→ TASK INSTRUCTIONS:
A. Echo the passage on Bob Waldron word for word, starting at "But just as" and ending at "their sexual orientation.".
B. Using the passage on Bob Waldron, answer each question:
(i) On what date did Johnson call Waldron?
(ii) What town was Waldron a native of?
(iii) For about how long was homosexuality the gravest sin in American politics?
━━ PROVIDED TEXT ━━
On November 23, 1963, the morning after he swore the oath of office in an impromptu ceremony aboard Air Force One, President Lyndon B. Johnson called Bob Waldron to commiserate about the colossal burden that had just been placed upon his shoulders.
A native of Arp, Texas, a town of fewer than 1,000 inhabitants some 125 miles east of the city where Johnson’s predecessor, John F. Kennedy, had just been assassinated, Waldron, 36, was an administrative assistant for Representative Homer Thornberry, Johnson’s heir to the Tenth Congressional District seat in Texas. Waldron had moved to Washington in 1955. By 1959, though technically still in Thornberry’s employ, he had essentially become a member of Johnson’s Senate staff, one of several people whom allies and benefactors “loaned” to the then–Senate majority leader during his decades-long political rise. Johnson had initially recruited Waldron for his quick note-taking skills, but he soon became something much more significant: a combination of aide, travel companion, and personal confidant. Waldron’s role gradually expanded to “body man,” that term for an all-purpose gofer so particular to Washington—where some in positions of authority view menial tasks such as inserting contact lenses and picking their daily wardrobe as beneath their dignity. In time, Waldron became a fixture in Johnson’s retinue outside the office, once attending dinner at the Johnson home, by his own estimate, 14 nights in a row.
But just as Waldron was about to fulfill a lifelong ambition to work for the president of the United States, forces beyond his control were preparing to ensure that he would be prevented from doing so. For nearly half a century, no graver sin existed in the black book of American politics than homosexuality. From World War II until the end of the Cold War, untold thousands of gay men and women were either purged from government service or denied employment altogether, solely because of their sexual orientation.
━━━
━━ RAW DATA ━━
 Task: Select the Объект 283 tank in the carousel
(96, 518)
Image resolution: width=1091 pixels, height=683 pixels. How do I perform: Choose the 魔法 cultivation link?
━━━
→ SOLUTIONS TO EACH TASK:
A.
But just as Waldron was about to fulfill a lifelong ambition to work for the president of the United States, forces beyond his control were preparing to ensure that he would be prevented from doing so. For nearly half a century, no graver sin existed in the black book of American politics than homosexuality. From World War II until the end of the Cold War, untold thousands of gay men and women were either purged from government service or denied employment altogether, solely because of their sexual orientation.

B.
(i) November 23, 1963
(ii) Arp, Texas
(iii) Nearly half a century